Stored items
****************************************
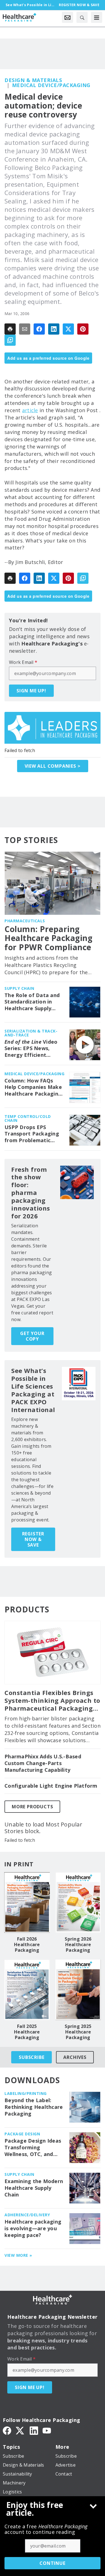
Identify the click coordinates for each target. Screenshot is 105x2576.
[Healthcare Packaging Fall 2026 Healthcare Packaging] (27, 1902)
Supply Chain (19, 988)
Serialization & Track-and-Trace (30, 1033)
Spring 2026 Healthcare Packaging (78, 1944)
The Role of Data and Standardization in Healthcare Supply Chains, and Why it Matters (32, 1002)
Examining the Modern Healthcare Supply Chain (33, 2188)
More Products (32, 1807)
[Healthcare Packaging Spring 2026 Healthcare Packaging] (78, 1902)
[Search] (82, 17)
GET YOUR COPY (32, 1336)
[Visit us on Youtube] (47, 2430)
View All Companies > (53, 766)
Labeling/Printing (25, 2093)
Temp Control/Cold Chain (27, 1118)
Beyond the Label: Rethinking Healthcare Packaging (33, 2107)
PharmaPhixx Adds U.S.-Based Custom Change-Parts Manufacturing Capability (42, 1763)
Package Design (22, 2133)
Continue (52, 2563)
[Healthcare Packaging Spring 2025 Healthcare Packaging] (78, 1990)
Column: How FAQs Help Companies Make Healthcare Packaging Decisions (33, 1087)
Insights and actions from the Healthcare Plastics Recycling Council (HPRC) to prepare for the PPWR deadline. (46, 965)
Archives (74, 2057)
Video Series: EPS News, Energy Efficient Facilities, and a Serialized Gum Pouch (32, 1049)
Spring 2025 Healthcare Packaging (78, 2031)
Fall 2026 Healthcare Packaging (27, 1944)
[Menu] (96, 17)
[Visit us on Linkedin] (34, 2430)
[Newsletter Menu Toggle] (67, 17)
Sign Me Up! (31, 691)
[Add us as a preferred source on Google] (10, 340)
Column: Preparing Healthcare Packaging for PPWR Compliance (48, 938)
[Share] (39, 329)
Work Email (23, 662)
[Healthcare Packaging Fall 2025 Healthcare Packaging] (27, 1990)
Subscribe (31, 2057)
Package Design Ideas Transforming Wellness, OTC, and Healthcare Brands (32, 2148)
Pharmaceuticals (24, 920)
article (30, 410)
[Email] (24, 329)
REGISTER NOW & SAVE (33, 1539)
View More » (18, 2255)
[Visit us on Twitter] (20, 2430)
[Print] (10, 329)
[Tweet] (68, 329)
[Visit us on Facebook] (7, 2430)
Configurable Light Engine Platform (50, 1786)
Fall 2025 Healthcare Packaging (27, 2031)
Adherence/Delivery (27, 2214)
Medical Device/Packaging (51, 85)
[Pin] (82, 329)
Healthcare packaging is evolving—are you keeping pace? (32, 2228)
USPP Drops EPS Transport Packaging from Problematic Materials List (31, 1134)
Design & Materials (33, 80)
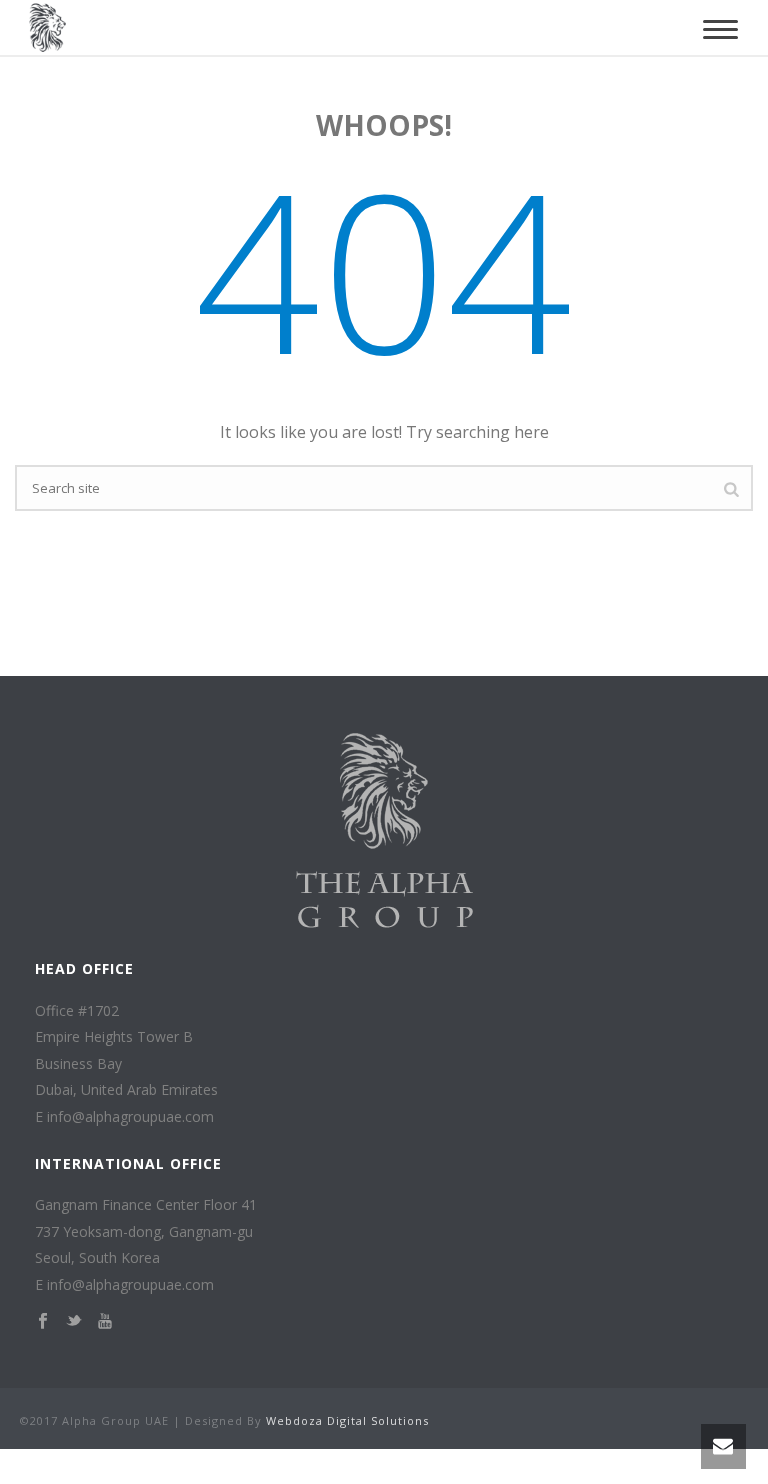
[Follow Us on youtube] (105, 1322)
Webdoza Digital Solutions (347, 1420)
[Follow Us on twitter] (74, 1322)
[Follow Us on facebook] (43, 1322)
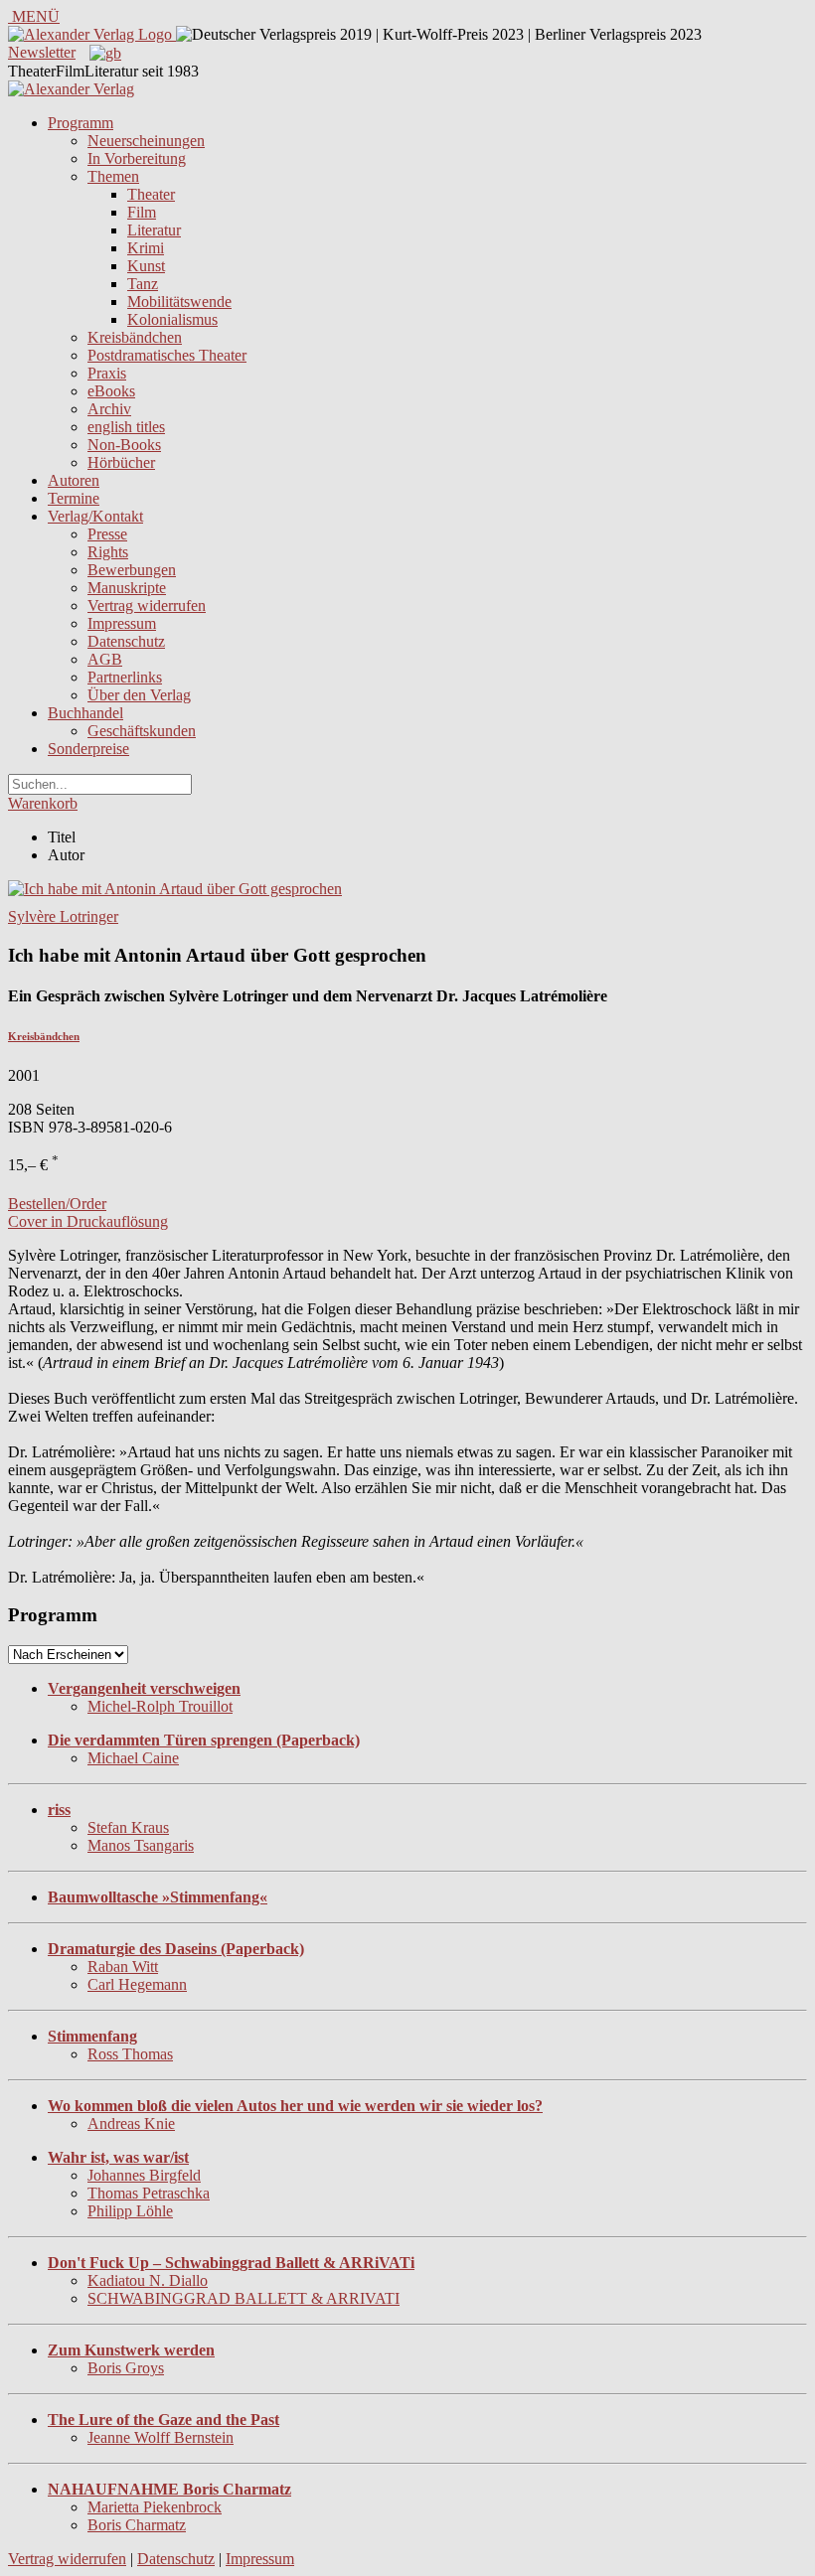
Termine (73, 498)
****************************************
- [Exercise directions] Without any picture, return exactly the lines of the records above from the first through the line that contains "Labeling/Printing (25, 2093)".

- [Exercise result]
Identify the click coordinates for each target. Screenshot is 105x2576.
[Healthcare Packaging Fall 2026 Healthcare Packaging] (27, 1902)
Supply Chain (19, 988)
Serialization & Track-and-Trace (30, 1033)
Spring 2026 Healthcare Packaging (78, 1944)
The Role of Data and Standardization in Healthcare Supply Chains, and Why it Matters (32, 1002)
Examining the Modern Healthcare Supply Chain (33, 2188)
More Products (32, 1807)
[Healthcare Packaging Spring 2026 Healthcare Packaging] (78, 1902)
[Search] (82, 17)
GET YOUR COPY (32, 1336)
[Visit us on Youtube] (47, 2430)
View All Companies > (53, 766)
Labeling/Printing (25, 2093)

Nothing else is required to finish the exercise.